Getting Plain Text from Wiki Discussions

23 views
Skip to first unread message

Kevin Lang

unread,
Mar 17, 2017, 8:34:00 AM3/17/17
to jwpl-users
Hello,

I'm using the DKPro JWPL with the current english Wikipedia Dump inclusive talk pages (discussions). I'd like to analyze them and for that need their plain text, but when I use the "page.getPlainText()" all lines which start with a number of indents ":" are thrown out in the plain text. e.g.:

(in discussion article id: 34984282)

Wiki Text:
== Update needed? ==

From the lead: 'The film's purpose is to promote the charity's "Stop Kony" movement to make Ugandan cult and militia leader, indicted war criminal and the International Criminal Court fugitive Joseph Kony globally known in order to have him arrested by the end of 2012, the time when the campaign expires.' Well, it's 2013, and Kony remains at large. Would it be a fair assessment to say that, judged by its own standards, the campaign failed? Or would that be original research? [[User:Robofish|Robofish]] ([[User talk:Robofish|talk]]) 17:16, 1 January 2013 (UTC)
:I think that would be original research if we said it ourselves, but I bet that we can find a source somewhere that addresses this for us. The Kony 2012 site itself lists this goal as unachieved, so perhaps that's fair game. -- [[User:Khazar2|Khazar2]] ([[User talk:Khazar2|talk]]) 18:25, 1 January 2013 (UTC)

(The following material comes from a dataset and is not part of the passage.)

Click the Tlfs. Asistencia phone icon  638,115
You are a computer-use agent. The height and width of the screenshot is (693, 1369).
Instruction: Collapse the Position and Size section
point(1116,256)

:Of course, they've been producing a number of documentaries toward this end for years. So it's not surprising. It's an ongoing thing, really. But, yes, would be original research. <font color="silver">[[User:Silver seren|Silver]]</font><font color="blue">[[User talk:Silver seren|seren]]</font><sup>[[Special:Contributions/Silver seren|C]]</sup> 11:05, 2 January 2013 (UTC)
::Hey, could you edit the article to fix the issues raised in the review above? --[[User:Niemti|Niemti]] ([[User talk:Niemti|talk]]) 15:08, 2 January 2013 (UTC)


Plain Text:
Update needed?
From the lead: 'The film's purpose is to promote the charity's "Stop Kony" movement to make Ugandan cult and militia leader, indicted war criminal and the International Criminal Court fugitive Joseph Kony globally known in order to have him arrested by the end of 2012, the time when the campaign expires.' Well, it's 2013, and Kony remains at large. Would it be a fair assessment to say that, judged by its own standards, the campaign failed? Or would that be original research? Robofish (talk) 17:16, 1 January 2013 (UTC)


Even though the Parser for Wiki media works, lines that start with ":" are simply ignored, but which are crucial for the discussions. Also using "wiki.getDiscussionPage(34984282)" doesn't help - the plain text stays the same.

I think the plain text with the lines starting with indents are not existing in the sql database anymore because the JWPL DataMachine already throws them out while creating the mysql files?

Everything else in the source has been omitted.